▸ **Job**: Convert only the listing from the line with "You are a computer-use" up to and including the line with "Action: (406, 357)" into a two-column CSV headed instruction and action. Give each instruction and its action as one row, with every value in a single quoted field and line breaks replaced by spaces.

▸ **Dataset**:

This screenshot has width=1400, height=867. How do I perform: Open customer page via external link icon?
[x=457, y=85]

---

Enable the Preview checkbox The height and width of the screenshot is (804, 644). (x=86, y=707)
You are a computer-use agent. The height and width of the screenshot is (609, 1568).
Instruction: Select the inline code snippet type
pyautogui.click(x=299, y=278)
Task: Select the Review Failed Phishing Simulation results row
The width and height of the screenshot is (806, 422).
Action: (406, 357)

==

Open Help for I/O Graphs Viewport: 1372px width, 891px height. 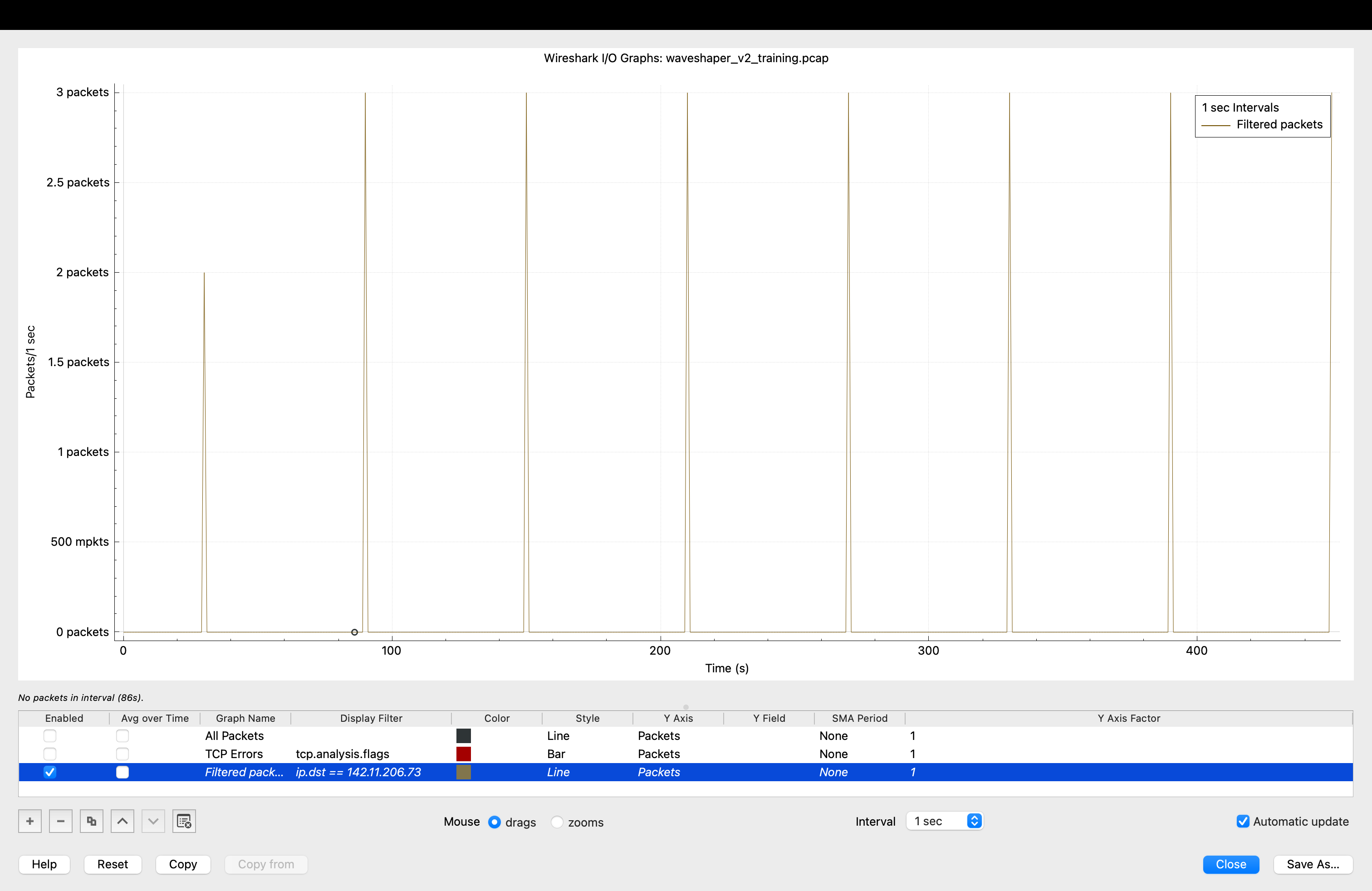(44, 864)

▸ **Answer for this exercise**:
instruction,action
"You are a computer-use agent. The height and width of the screenshot is (609, 1568). Instruction: Select the inline code snippet type","pyautogui.click(x=299, y=278)"
"Task: Select the Review Failed Phishing Simulation results row The width and height of the screenshot is (806, 422).","Action: (406, 357)"